The Prof allowed for the excited coaches to laugh at the 7-1 before he began a frank address. In a symposium attended by the country’s top coaches from the ABSA Premier League clubs, former Bafana Bafana coaches and junior coaches and legends of the South African game, he began with the state of the Brazilian coaching arrangement.
In their 21 states, with each having an association for the coaches, he explained how their 100 000 registered members obtained police clearances to weed off paedophiles. All coaches worked full-time and earned a minimum of $1,500.00 per month.
He went a level higher to ask how many coaches were in the room. As excited as we were, we raised our hands. He asked who had read a football that day, then that week, month and year. None raised their hands. He barked that loudly with a disappointed voice, how the room was full of imposters.
This was in reference to the Amazulu versus Moroka Swallows match that appalled him.   The biggest problem with that game was the great athleticism and hard running from the very beginning. ‘If you score a goal in the first minute, how do you spend the next 89 running like headless chickens clocking the ball forward like that? When do you breathe and when do you think? Incredible!!’  
Prof Neto authored many books and he informed the audience how he read over 960 football-coaching books in his coaching life. Coaches needed to update their knowledge with changing trends of the game and training methods. ‘You are all nothing.’
He wondered if we could plan and conduct a proper professional training session and even read and analyse the game. H expressed his disgust at what he saw on television. He watched 6 matches during the past week which were fair. He saw something else he never had a clue what it was. He had to ask someone what it was and the answer was that it was ‘soccer’.
That answer proved that he could have never known since he was a football man, and not a soccer man. Already he was addressing the people who coached soccer and not football. The challenge for all to up their game and work professionally was emphasised as the most important aspect for all.
He made this point stronger with an example of single mothers who struggle to make ends meet in poor Brazil. The women prefer lunch boxes for the boys, take them by hand to school, go back to school later to pick them up and head to the football training grounds.

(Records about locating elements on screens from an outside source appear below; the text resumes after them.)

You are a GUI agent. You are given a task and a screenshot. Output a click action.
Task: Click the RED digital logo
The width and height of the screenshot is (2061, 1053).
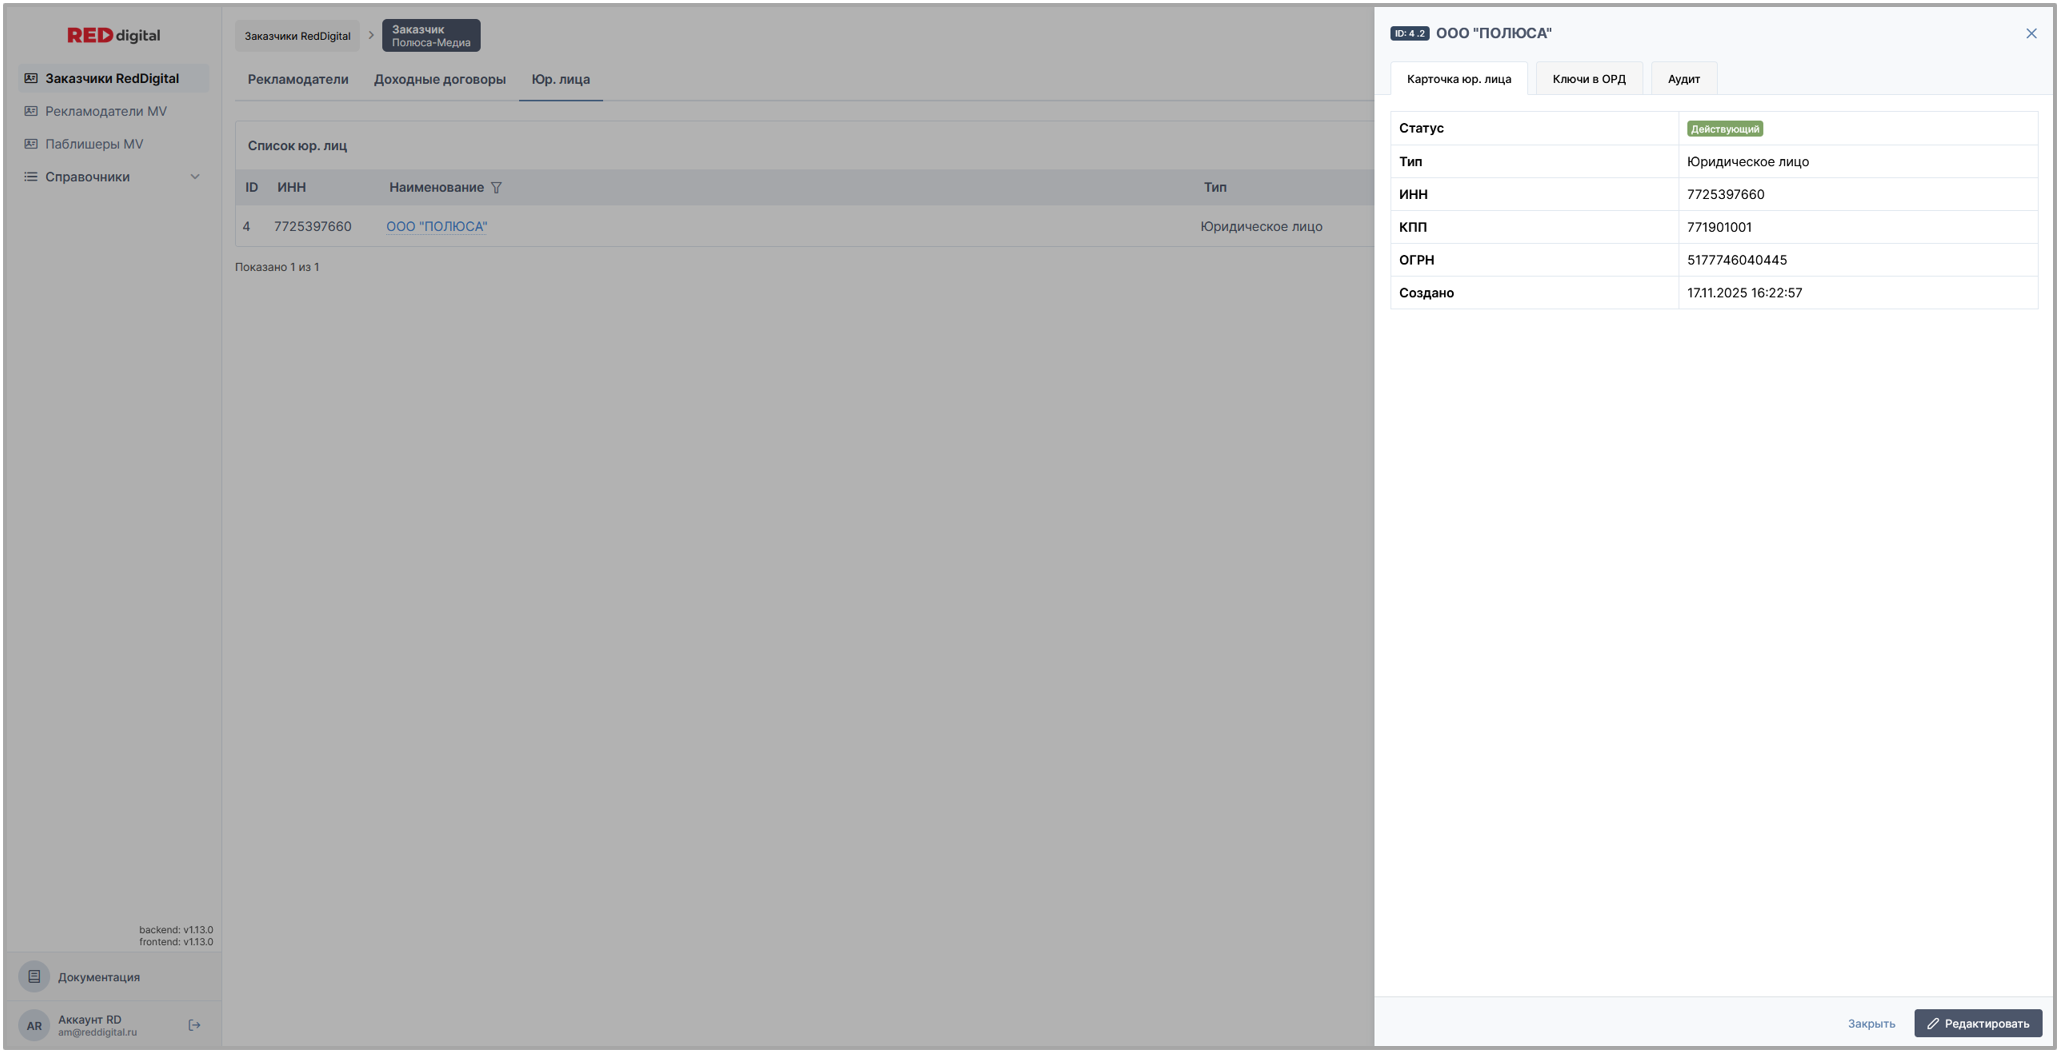click(113, 35)
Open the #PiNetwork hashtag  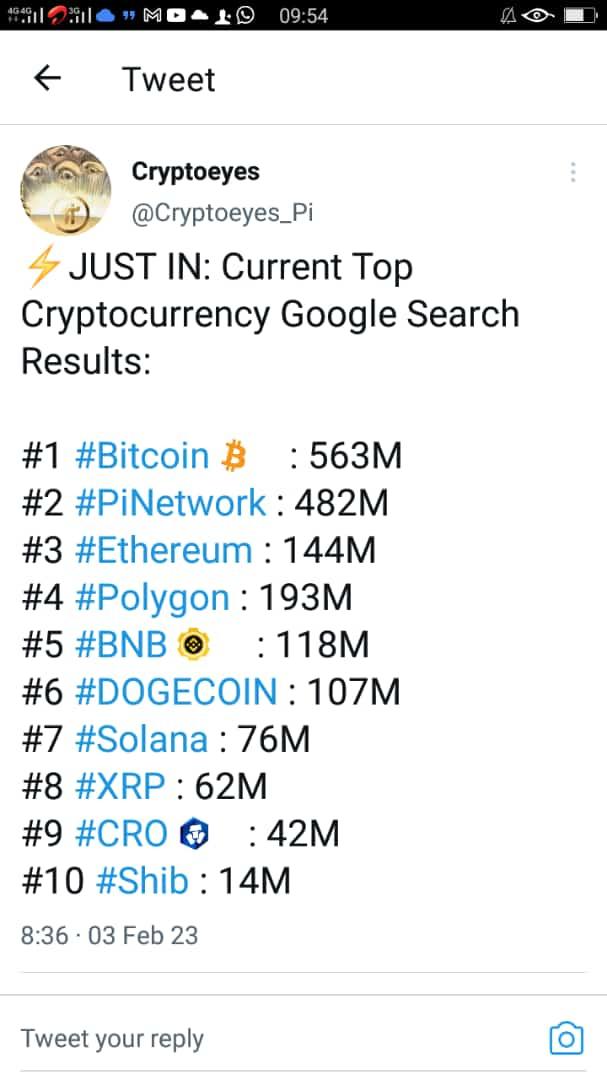(171, 503)
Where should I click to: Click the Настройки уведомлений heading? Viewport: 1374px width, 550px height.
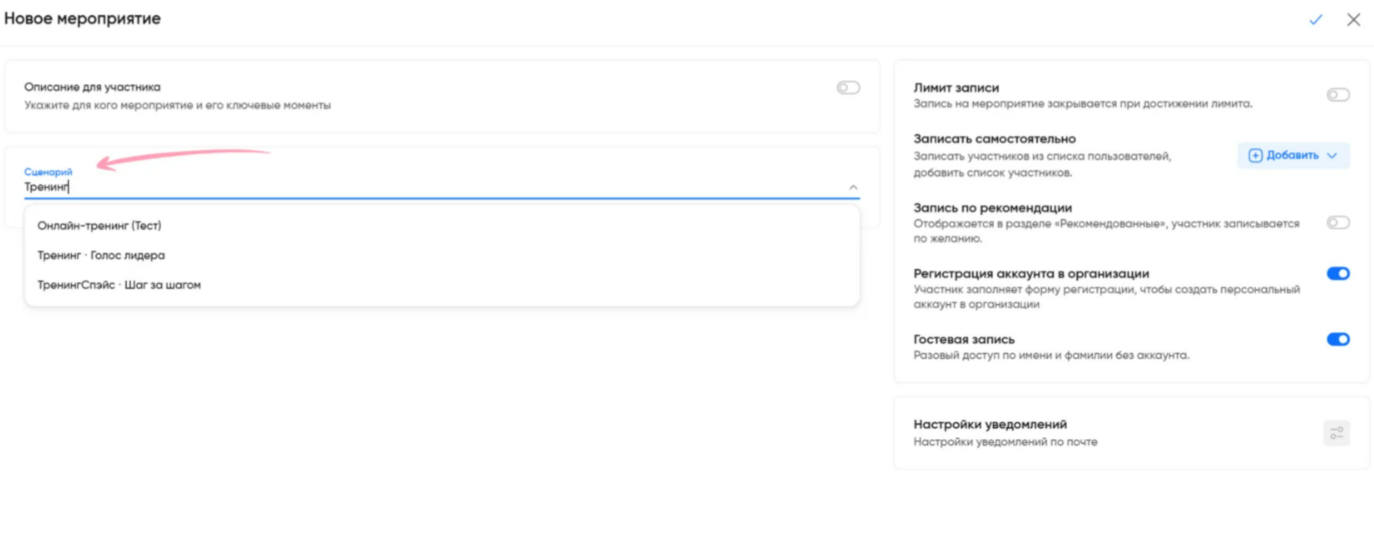coord(989,425)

These children feel the need to come daily from training due to their love for the ball. Parents invest money and emotions as these children mean everything to these mothers. However, more often than not, the children drop out of school before even reaching high school to pursue football. What justice is there that these football-loving children end up with coaches who coach them wrongly?

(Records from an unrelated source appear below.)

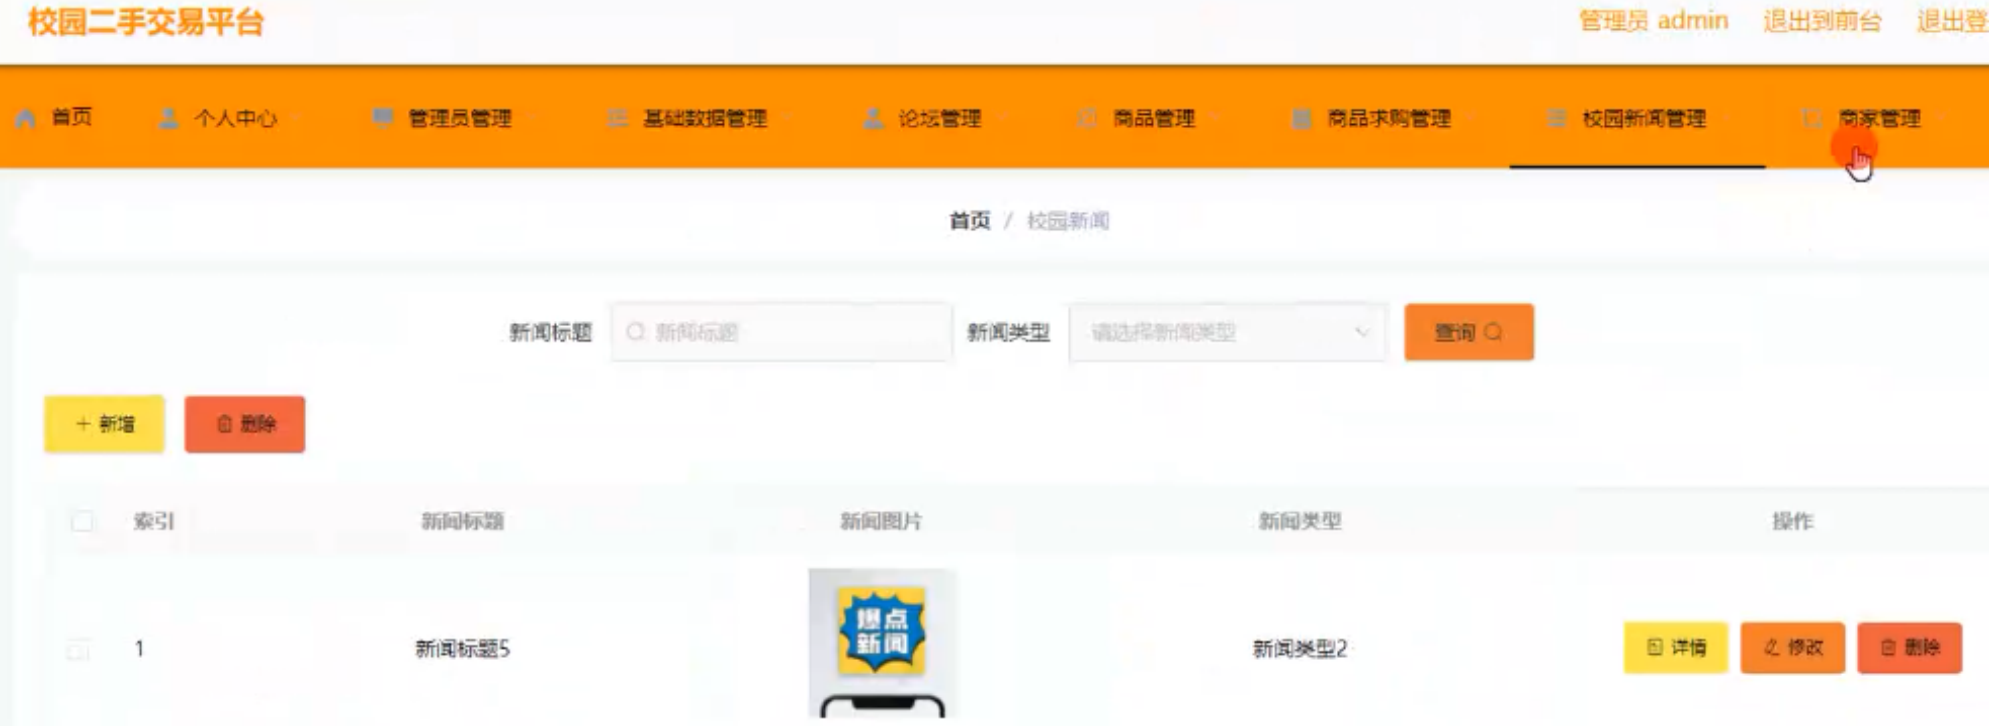1995x728 pixels.
Task: Click the user icon beside 论坛管理
Action: pyautogui.click(x=873, y=119)
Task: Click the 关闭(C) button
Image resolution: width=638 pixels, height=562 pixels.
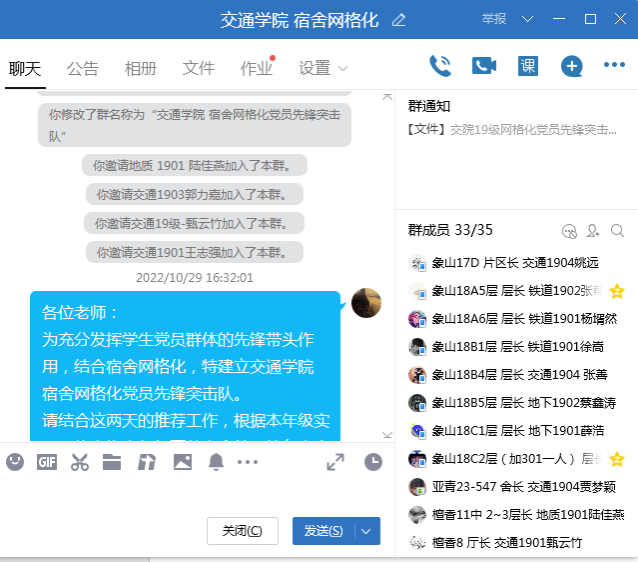Action: point(242,531)
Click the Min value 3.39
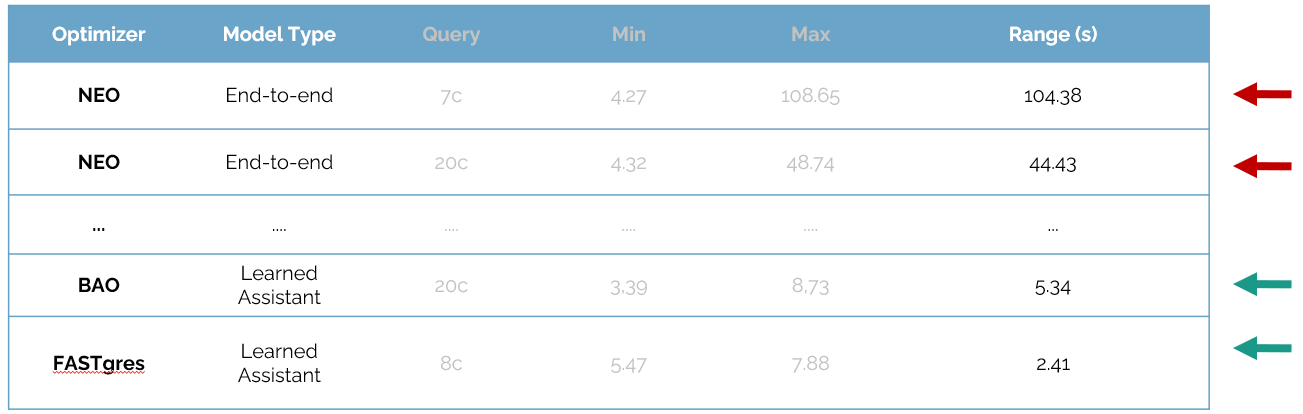This screenshot has height=414, width=1303. 628,288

Who would love to bear the conscious of knowing that they have been robbing the children’s future with bad technical and tactical training from inception? The obvious truth is that the human spirit dictates that no effort is spared to equip youngsters with the best ever coaching possible and by the best possible coaches dedicated to the game.
He briefly went through the 2014 Brazil Fifa World Cup Technical Report. African teams played 5 % higher than normal except for Ivory Coast who were below par. Costa Rica and Columbia were 10 % better than normal. The world top nations from Europe and South America played below par.
The African problem remained that of poor mentality and inability to handle pressure. They failed to handle the excitement to qualify to a higher level and collapsed when they needed to be firm. That lack of competence to deal with the pressure of success destroyed the inroads made in technical and tactical improvements.
Chile and The Netherlands were the most productive teams while Algeria and Germany fixture was viewed as the most interesting match of the tournament tactically.    
‘In Brazil, we don’t like football. We are in love with the ball’. He concluded to a huge round of applause.